On Thu, Dec 20, 2018 at 11:33:59AM +0100, Szabolcs Nagy wrote:
> * Rich Felker <dalias@...c.org> [2018-12-19 19:30:44 -0500]:
> > On Tue, Dec 18, 2018 at 08:41:53PM +0100, Arnd Bergmann wrote:
> > > I recently discussed with Rich about the work needed to get 64-bit time_t
> > > support into musl. One of the first steps he identified was to find out which
> > > interfaces we would want to abstract or wrap for a new ABI given that we
> > > have to make a binary incompatible interface anyway.
> > > 
> > > I have found all the data structures that are provided by both the kernel
> > > headers and the musl headers now, and annotated what I think we the
> > > path forward could be. I already provided the same list on IRC, but
> > > here is a (slightly updated) copy for everyone else.
> > 
> > Thank you. For those just joining now, the context of this is that
> > support for 64-bit time_t on 32-bit archs probably requires, and at
> > least is best done with, a new ABI, so far known as the ".2" ABI
> > (because the ldso would end in ".2" instead of ".1"). This would be an
> > opportunity to fix lots of ABI mistakes where extensibility of even
> > support for current functionality is lacking. If done, this would not
> > be a fork of musl and would not be dropping existing ABIs. Rather,
> > internal refactoring would eliminate the assumption that the
> > ABI-with-application types match the ABI-with-kernel/syscall types,
> > performing translation back and forth where needed. On the existing
> > ".1" ABIs, this translation would mostly be the identity
> > transformation, but on archs where we're already doing some hacks to
> > fix up kernel ABI bugs (sysvipc on big endian, mips stat structure,
> > x32 stuff, etc.) the hacks could be replaced by used of this
> > translation infrastructure.
> 
> lesson of ilp32 was that libc cannot generally translate between
> a user and kernel abi (otherwise it could be done in userspace).
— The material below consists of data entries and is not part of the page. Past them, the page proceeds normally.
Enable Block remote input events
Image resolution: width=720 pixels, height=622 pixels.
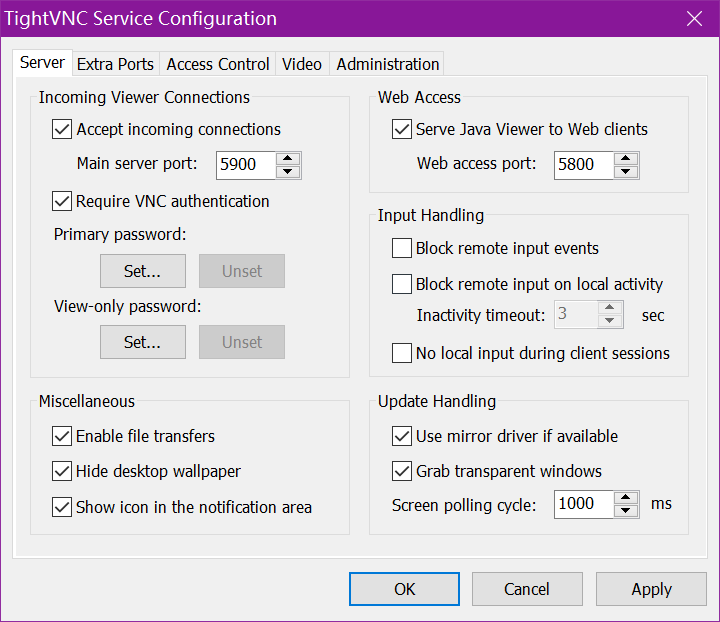click(401, 248)
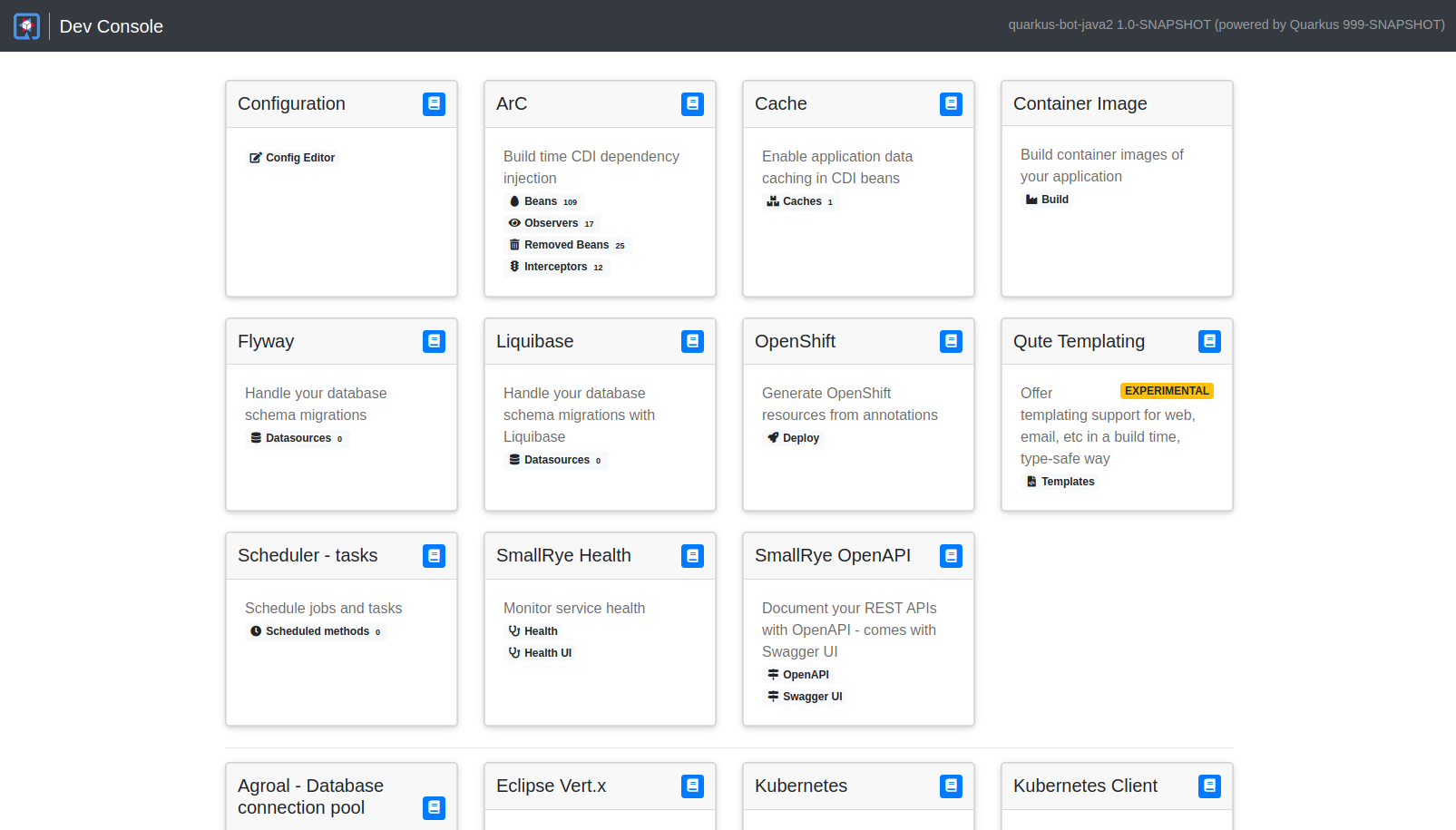Click the SmallRye Health guide icon

tap(692, 556)
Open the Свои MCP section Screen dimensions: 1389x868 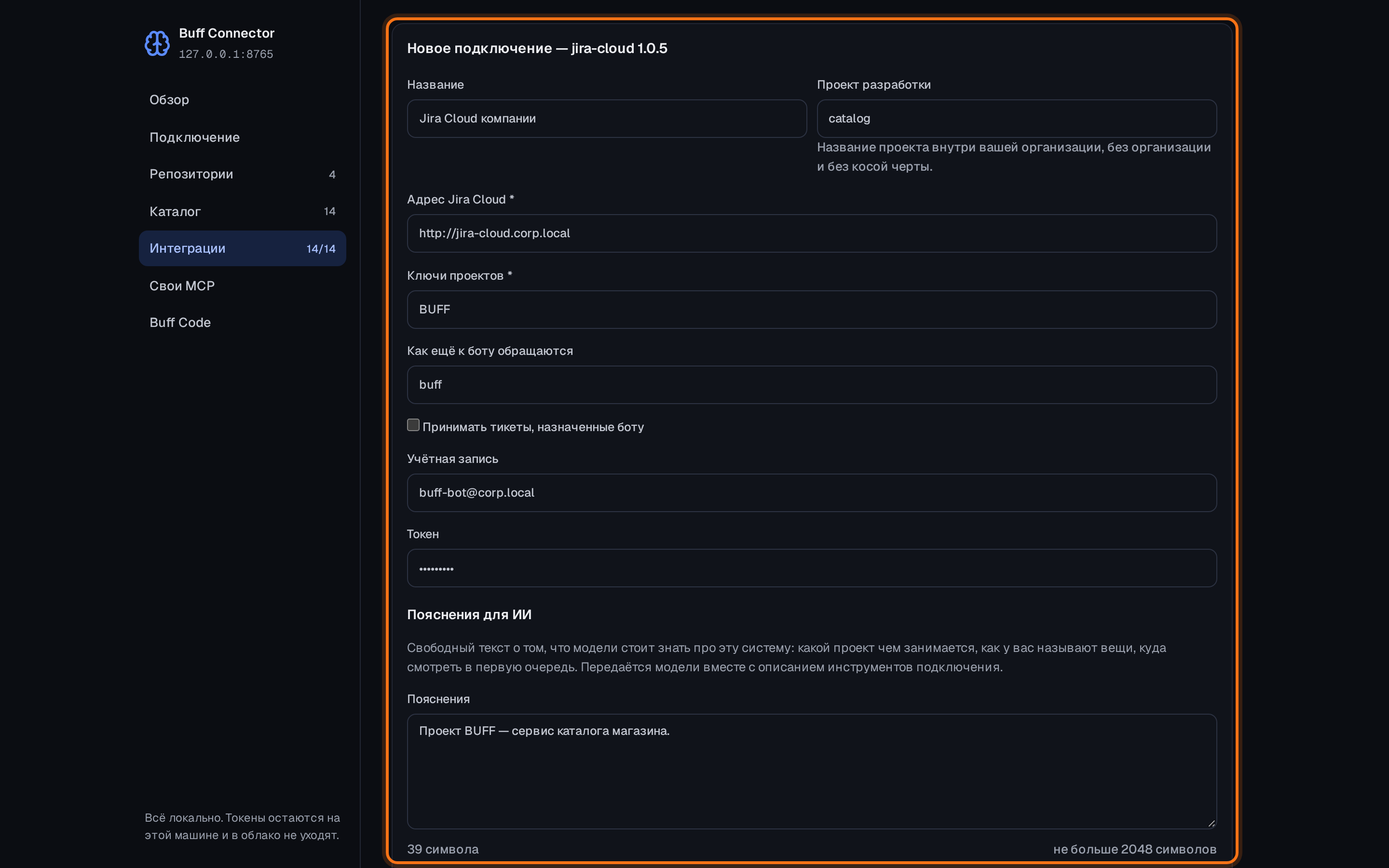(242, 286)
Part of the purpose of this research/this thread is to determine what
the affected interfaces are and how/whether to fix them. This may
inform the choice of which additional types to abstract away and
translate. The only things that absolutely have to change are
structures containing time_t.

> the problematic cases are when user talks to the kernel directly
> using libc types in a way that the libc cannot do the translation.
> 
> interfaces where the libc does not know the type, just an opaque
> pointer: ioctl, fcntl, getsockopt, setsockopt, raw syscall

Ultimately all of these *can* be translated just by enumerating all
the broken interfaces and special-casing them. It's not pretty,
though. What would probably happen (Arnd, do you know?) would be
redefining the ioctl numbers etc. to "time64" versions of the
interfaces, and for interfaces which are actually "important" to have
work on old kernels, including translations to/from the corresponding
old ioctl. Depending on the scope, that might be all or nearly all of
them.

> interfaces where translation would require malloc, but should be
> as-safe and not fail with ENOMEM: sendmmsg, readv, writev,...
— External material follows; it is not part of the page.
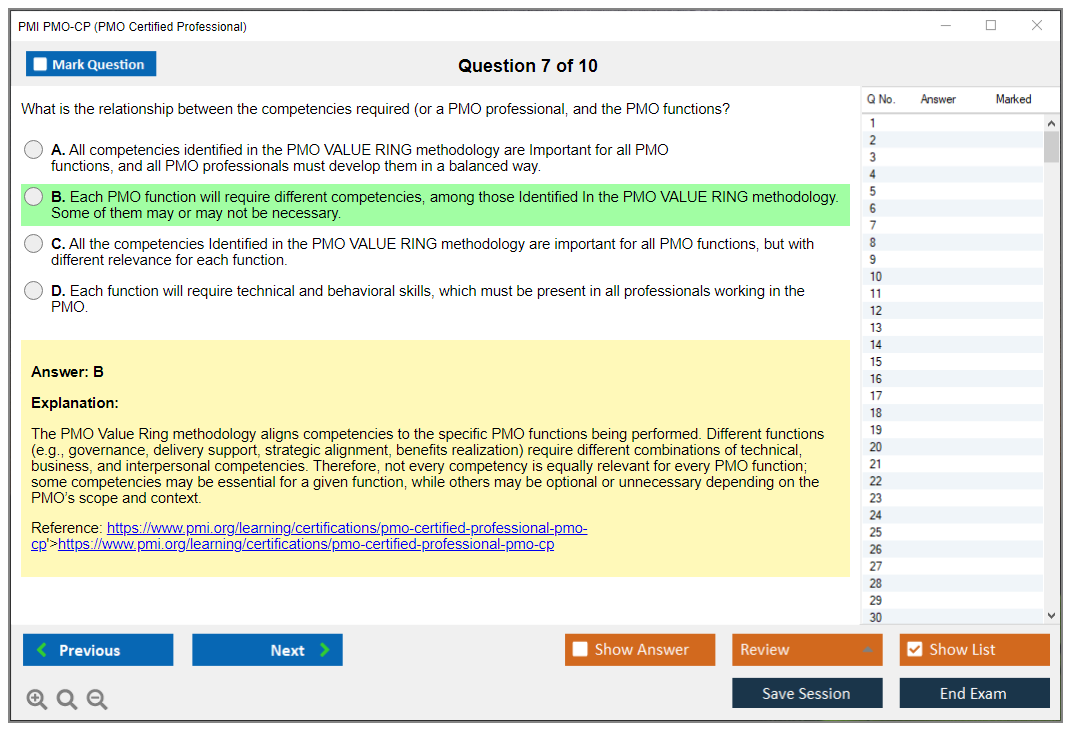Screen dimensions: 1075x735
Task: Advance with the Next button
Action: point(267,650)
IOV_MAX is 1024 so it's reasonable to do on-stack and simply fail
requests that are too large. But we don't have to translate iovecs
anyway.

> direct communication channel to the kernel that may expose the
> abi incompatibility: netlink, sysfs, procfs

Netlink is the worst here since it's "hidden" behind normal read/write
calls where the data is abstract bytes. If there's anything that needs
to be fixed at the netlink layer it probably just requires redefining
part of the _API_ to use fixed-width types rather than time_t or such.

> types related to signal handling that may require sighandler
> wrapping to translate: siginfo_t, ucontext_t

Yes. I'm not proposing we do sighandler wrapping/translation now or in
the future because it's a pain, but there are some good motivations to
do it, so I'd like to keep the option open.
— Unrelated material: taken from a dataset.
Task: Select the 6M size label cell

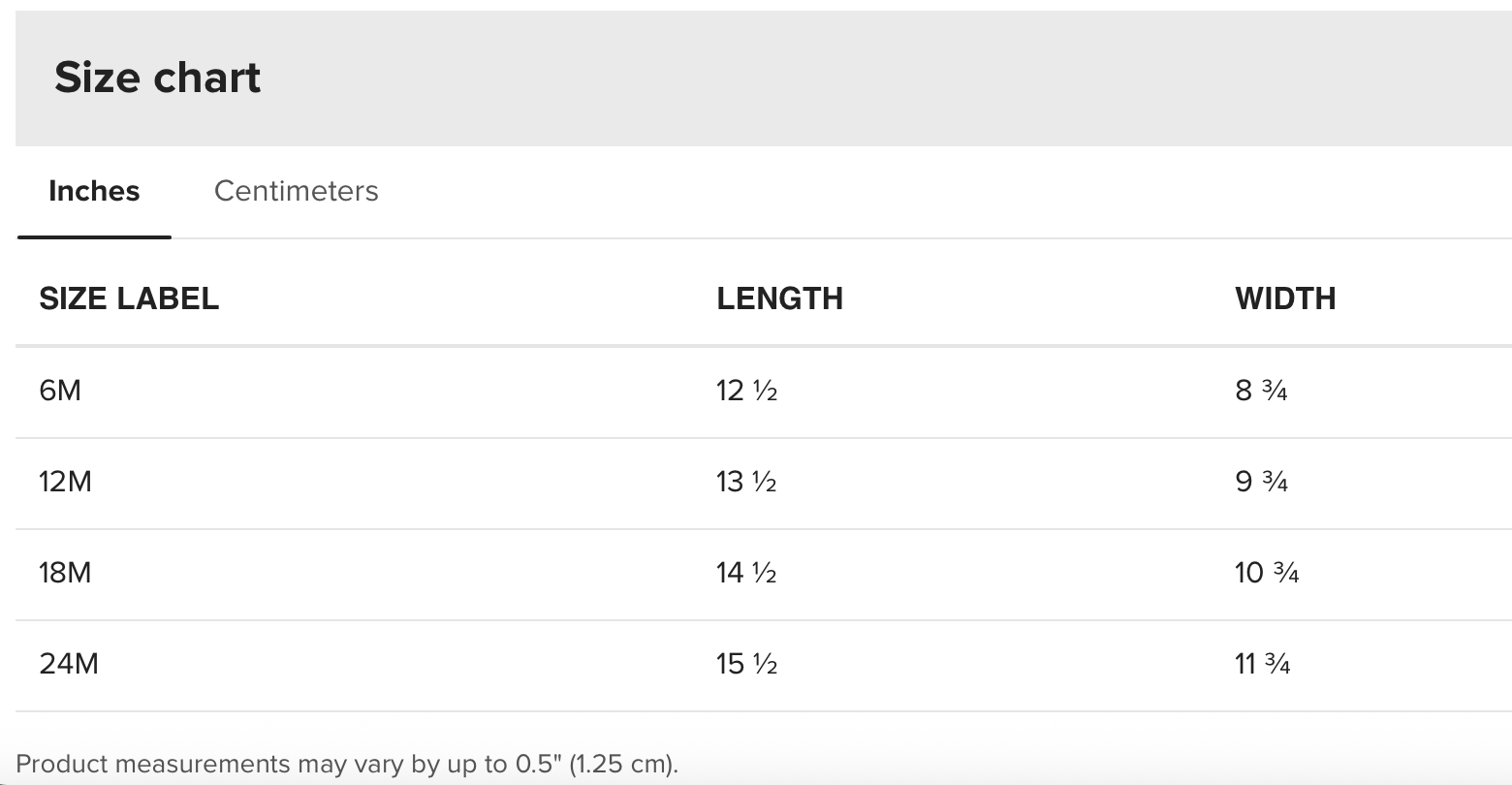Action: tap(60, 391)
> time_t may not be affected by these, but it shows that translation
> is fragile in general, i wonder if we can ensure correct behaviour
> in all cases. there is also the problem of linux headers which may
> use and redefine libc types and user code may need to use those.

Redefining libc types is already broken, and the kernel headers that
do it can't be used from userspace when libc headers are included.
This issue is independent of type sizes/layouts matching.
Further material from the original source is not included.